"A letter arrives from home. Six men and women, largely scholars and intellectuals, all living in Utah, have been excommunicated from the Church of Jesus Christ of Latter-day Saints for exercising beliefs contrary to the doctrine. Apostasy. It is being called Black September.

"There is a history of excommunicating men and women who believe beyond convention. But an institution can never excommunicate a spirit from its body. Cut the trees down. Believe the green stand is gone. Then walk among the stumps when the wind blows through and feel the phantom limbs bowing to what remains, what can never be destroyed.

"We have forgotten the art of a living theology. Look at Hieronymus Bosch to remember. His language of images, visual poetry, is a lyrical meditation.

"We have forgotten that God's declarations are always heard, seen, and delivered through our own creative interpretations. Without language we could not speak of God. We can never escape our own formulations, conjectures, translations. Religions begin as a salve to mystery, not a manifesto of truth. We too can interpret the truth and make it our own. It is our nature to question. It is our nature to create meaning and make myths out of our lives. Each religion creates an anthology of stories, some oral, some written, as an attempt to make the sacred concrete. The Bible. The Torah. The Koran. The Hopi Prophecy. The Book of Mormon. Creation cosmologies around the world deliver us to a place of compassion and reverence. We see the world whole, even holy.

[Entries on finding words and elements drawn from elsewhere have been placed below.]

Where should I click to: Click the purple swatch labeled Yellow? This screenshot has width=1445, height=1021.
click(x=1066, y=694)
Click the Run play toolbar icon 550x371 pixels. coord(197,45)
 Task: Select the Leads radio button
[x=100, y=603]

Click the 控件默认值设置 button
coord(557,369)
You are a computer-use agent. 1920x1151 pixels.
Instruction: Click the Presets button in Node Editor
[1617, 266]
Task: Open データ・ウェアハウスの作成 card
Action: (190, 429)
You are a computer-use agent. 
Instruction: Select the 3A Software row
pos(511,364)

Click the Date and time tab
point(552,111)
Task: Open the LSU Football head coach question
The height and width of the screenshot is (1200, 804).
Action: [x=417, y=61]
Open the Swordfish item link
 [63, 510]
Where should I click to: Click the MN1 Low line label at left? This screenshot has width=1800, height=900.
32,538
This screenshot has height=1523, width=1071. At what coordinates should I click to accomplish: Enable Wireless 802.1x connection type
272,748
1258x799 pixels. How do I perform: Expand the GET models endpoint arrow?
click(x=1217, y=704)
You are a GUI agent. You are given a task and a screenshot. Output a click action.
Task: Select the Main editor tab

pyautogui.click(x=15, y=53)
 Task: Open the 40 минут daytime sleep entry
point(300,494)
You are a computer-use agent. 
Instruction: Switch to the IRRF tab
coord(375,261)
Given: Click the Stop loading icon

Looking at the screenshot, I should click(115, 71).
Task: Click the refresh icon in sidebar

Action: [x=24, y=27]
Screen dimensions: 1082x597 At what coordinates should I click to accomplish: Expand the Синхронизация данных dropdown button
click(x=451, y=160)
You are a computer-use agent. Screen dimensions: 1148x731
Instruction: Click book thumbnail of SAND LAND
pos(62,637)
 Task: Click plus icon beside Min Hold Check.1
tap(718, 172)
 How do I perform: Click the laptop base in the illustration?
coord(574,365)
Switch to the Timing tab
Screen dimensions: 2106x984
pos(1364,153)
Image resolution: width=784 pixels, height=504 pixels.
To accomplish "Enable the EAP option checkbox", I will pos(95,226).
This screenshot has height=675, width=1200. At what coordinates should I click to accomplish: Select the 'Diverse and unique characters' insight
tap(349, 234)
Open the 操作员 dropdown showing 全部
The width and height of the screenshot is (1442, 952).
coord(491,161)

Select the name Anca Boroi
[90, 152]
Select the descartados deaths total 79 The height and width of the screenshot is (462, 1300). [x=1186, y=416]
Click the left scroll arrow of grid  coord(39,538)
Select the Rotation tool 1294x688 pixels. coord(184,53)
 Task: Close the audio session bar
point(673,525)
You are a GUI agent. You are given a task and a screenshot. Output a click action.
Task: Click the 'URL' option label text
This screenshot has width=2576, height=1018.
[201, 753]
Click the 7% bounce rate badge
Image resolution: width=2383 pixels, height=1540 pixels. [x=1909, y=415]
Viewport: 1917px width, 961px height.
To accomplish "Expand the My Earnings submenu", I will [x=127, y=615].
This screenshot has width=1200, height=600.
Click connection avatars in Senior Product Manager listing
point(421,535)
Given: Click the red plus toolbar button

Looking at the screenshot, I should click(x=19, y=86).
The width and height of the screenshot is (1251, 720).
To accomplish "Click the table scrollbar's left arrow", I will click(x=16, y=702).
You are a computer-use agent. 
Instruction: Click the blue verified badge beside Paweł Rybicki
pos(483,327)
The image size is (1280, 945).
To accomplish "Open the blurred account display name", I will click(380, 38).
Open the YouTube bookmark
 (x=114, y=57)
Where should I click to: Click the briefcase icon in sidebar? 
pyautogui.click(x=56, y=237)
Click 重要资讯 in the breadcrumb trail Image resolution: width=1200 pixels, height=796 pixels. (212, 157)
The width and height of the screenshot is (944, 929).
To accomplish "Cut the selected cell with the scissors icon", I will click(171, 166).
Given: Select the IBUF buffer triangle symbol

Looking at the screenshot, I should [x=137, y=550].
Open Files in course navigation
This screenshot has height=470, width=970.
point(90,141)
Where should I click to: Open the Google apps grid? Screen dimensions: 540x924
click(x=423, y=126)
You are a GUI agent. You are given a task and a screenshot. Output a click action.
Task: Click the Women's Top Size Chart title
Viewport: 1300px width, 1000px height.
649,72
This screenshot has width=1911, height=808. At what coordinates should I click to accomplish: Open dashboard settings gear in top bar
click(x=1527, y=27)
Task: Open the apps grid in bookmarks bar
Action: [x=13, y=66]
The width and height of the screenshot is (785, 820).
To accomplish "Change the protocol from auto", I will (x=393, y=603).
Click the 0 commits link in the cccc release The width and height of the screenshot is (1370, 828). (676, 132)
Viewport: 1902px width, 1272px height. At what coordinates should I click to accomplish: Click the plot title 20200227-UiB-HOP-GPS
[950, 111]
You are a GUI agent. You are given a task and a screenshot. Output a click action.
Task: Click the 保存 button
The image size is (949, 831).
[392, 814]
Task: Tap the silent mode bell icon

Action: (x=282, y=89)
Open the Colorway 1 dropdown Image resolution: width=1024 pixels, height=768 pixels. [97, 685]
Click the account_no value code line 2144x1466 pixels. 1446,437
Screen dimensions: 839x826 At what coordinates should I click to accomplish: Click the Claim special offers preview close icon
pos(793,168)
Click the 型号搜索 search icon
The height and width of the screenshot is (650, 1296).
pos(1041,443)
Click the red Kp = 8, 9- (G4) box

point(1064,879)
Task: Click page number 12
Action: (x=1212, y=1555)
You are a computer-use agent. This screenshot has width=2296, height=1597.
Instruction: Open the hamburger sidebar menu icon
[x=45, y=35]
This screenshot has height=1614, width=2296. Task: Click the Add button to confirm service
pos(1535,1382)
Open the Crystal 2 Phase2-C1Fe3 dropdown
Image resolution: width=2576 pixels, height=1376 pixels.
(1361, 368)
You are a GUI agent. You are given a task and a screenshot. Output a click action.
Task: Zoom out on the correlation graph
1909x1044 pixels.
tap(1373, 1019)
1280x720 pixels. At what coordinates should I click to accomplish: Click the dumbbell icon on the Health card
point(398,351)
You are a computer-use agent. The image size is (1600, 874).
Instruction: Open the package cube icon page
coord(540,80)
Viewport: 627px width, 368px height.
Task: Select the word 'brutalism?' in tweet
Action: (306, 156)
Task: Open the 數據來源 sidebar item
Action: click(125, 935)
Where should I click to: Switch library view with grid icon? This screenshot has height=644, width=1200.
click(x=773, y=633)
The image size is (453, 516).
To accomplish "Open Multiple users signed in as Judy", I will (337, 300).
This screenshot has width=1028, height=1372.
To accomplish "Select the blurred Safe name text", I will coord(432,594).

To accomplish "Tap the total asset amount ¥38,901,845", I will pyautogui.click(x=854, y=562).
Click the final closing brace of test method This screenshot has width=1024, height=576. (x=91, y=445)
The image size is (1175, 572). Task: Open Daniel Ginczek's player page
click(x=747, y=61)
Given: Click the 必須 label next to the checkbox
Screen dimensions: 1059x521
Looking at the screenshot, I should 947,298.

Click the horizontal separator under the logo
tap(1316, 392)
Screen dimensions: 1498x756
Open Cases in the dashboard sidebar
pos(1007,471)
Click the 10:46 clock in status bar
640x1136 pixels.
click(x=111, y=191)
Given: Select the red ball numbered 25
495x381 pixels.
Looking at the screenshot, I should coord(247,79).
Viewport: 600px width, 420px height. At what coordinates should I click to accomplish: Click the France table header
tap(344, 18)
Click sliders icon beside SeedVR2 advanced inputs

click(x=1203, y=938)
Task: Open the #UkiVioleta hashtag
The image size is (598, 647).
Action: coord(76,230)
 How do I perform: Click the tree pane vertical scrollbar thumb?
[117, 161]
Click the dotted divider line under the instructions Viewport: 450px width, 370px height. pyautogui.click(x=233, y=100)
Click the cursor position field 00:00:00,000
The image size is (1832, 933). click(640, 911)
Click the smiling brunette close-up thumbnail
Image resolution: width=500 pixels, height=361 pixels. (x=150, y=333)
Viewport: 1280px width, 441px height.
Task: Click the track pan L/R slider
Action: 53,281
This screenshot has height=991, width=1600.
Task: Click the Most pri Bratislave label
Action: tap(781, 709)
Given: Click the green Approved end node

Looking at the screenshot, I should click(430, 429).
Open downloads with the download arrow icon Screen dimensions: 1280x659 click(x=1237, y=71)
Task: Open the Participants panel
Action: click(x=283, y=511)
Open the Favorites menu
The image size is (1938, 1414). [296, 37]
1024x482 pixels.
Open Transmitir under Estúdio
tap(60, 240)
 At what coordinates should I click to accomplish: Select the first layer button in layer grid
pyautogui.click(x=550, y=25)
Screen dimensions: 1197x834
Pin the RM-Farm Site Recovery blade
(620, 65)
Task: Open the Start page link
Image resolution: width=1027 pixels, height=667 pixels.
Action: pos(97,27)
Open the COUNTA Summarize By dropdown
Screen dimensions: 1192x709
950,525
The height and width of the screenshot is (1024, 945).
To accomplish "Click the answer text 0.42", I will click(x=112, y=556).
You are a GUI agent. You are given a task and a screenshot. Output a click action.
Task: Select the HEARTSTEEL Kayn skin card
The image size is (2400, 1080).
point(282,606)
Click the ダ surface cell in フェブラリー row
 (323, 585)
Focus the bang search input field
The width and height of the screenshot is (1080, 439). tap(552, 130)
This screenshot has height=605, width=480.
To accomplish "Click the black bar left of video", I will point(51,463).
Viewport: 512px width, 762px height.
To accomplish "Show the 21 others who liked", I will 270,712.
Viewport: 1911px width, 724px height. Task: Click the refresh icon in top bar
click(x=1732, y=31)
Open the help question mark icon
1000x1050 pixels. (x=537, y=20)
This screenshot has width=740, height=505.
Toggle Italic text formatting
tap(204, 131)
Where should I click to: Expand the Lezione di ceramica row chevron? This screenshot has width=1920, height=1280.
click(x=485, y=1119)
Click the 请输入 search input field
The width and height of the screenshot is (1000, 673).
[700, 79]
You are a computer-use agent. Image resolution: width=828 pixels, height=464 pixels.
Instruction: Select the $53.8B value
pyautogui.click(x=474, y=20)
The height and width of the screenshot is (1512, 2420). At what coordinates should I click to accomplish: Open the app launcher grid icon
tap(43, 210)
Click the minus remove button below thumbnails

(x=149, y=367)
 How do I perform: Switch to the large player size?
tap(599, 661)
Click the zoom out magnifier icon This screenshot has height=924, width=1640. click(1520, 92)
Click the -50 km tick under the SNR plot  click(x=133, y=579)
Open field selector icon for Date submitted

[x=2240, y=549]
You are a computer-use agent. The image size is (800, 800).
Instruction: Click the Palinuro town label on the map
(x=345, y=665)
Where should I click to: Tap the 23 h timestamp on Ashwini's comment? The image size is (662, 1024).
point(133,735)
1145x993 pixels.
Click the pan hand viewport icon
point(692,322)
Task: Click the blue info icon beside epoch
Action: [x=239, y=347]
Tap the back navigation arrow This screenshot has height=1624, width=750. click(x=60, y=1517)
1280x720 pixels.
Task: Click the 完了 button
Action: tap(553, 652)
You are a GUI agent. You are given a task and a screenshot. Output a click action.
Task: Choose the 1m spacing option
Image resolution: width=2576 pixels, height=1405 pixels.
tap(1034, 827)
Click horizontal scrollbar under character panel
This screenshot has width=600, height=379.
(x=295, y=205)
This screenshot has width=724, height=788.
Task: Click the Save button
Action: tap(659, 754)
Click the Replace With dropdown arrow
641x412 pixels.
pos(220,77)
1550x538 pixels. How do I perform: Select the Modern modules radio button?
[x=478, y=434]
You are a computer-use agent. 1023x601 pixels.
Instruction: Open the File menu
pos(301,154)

"Spiritual beliefs are not something alien from Earth, but rise out of its very soil. Perhaps our first gestures of humility and gratitude were extended to Earth through prayer, the recognition that we exist by the grace of something beyond ourselves. Call it God. Call it Wind. Call it a thousand different names. Corn pollen sprinkled over the nose of deer. Incense sprinkled from swaying balls held by a priest. Arms folded, heads bowed. The fullness we feel after prayer is the acknowledgment that we are not alone in our struggles and sufferings. We can engage in dialogue with the Sacred, with God and each other. A suffering that cannot be shared is a suffering that cannot be endured."